Apparently, Mark Zuckerberg wakes up at 8am and first checks his phone and Facebook (go figure); Richard Branson rises at 5am and first gets in a workout, saying “I have learned that if I rise early I can achieve so much more in a day, and therefore in life”; Bill Gates hits the treadmill first thing; Bezos does the same and reads his morning paper.

Reading about how all these successful people frame their mornings, I thought I’d scribble down my own routine. I mean – I’m not a billionaire (lol), but I like to believe I am quite intentional with what I do to start the day… as often as I can be.

1. 5.45 – 06.00 wake

I wake up around 06.00 to get ready for and head to the gym. Although before getting out of bed – I first check my phone and social media more specifically for notifications overnight. I very much used to be an evening/post-work gymer, but I decided to switch things up because I started to find this year that my evenings would often not go to plan, and late nights would mean that I missed a planned session. Essentially, by going to the gym in the morning I took back control of my own time. Aside from that, what I love about an early morning gym session is that it gets me truly set for the day. Plus – once it’s out of the way, it’s out of the way, and the “I need to go to the gym today” feeling doesn’t hang over my head all day.

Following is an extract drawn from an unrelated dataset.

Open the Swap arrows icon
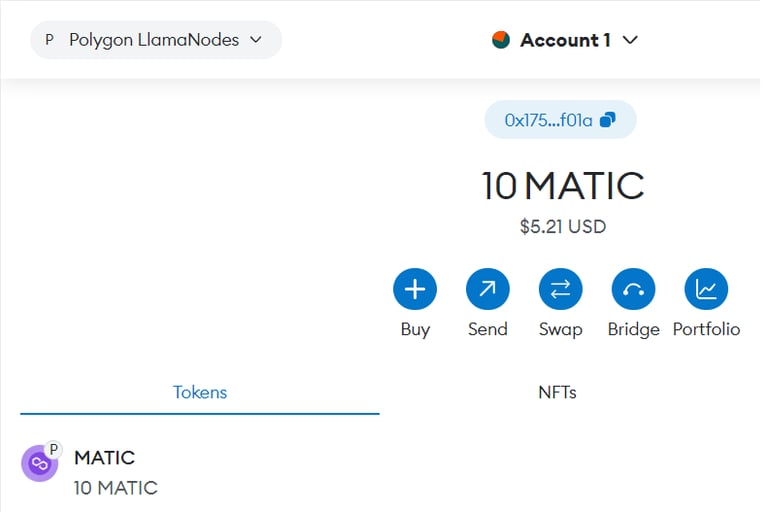 pyautogui.click(x=560, y=289)
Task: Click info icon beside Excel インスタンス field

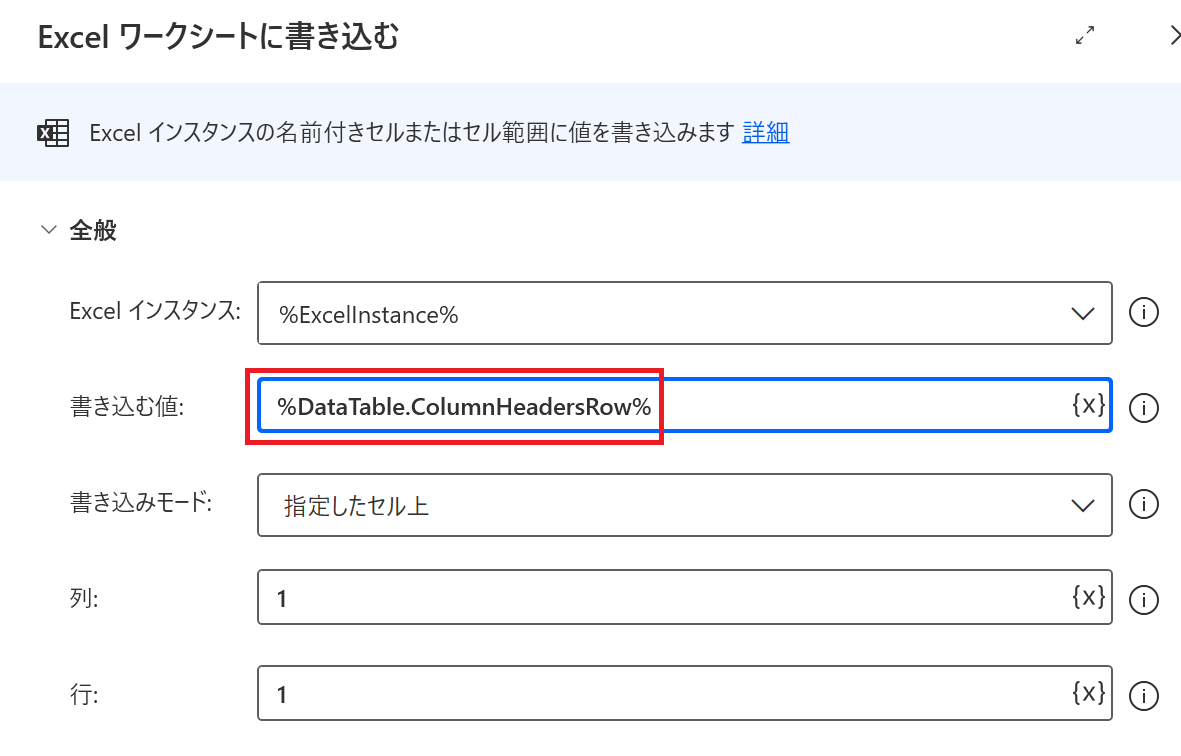Action: [1143, 313]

Also – it means that once work’s done I only have to worry about one major thing… and that’s eating.

Around 06.45 – 07.45: Workout

Before I leave my house I also chug down a glass of water – this is just because I genuinely find it hard to drink sufficient water throughout the day, so at least by doing this I’m getting 250ml out of the way before 7am. I then either walk 20 minutes to the gym or take public transport, these days it’s more the latter as it’s so dark in the mornings and hence quieter than during the summer. At the moment I am doing a 16 week weight training programme (I’m currently on week 7), it’s a glute focused guide but targets the entire body with upper body, cardio & ab workouts. Once winter hit and it got cold outside I started finding it hard to get motivated to get up in the morning and work out, but I found that starting a new challenge (i.e. this guide), popped some motivation back into me again. The gym is definitely great headspace for me, it’s also a good feeling when you set goals and are able to achieve them – be it a new personal best re: your strength, a faster run, or a slice lower fat percentage. Input almost uniformly equals output when it comes to health & fitness.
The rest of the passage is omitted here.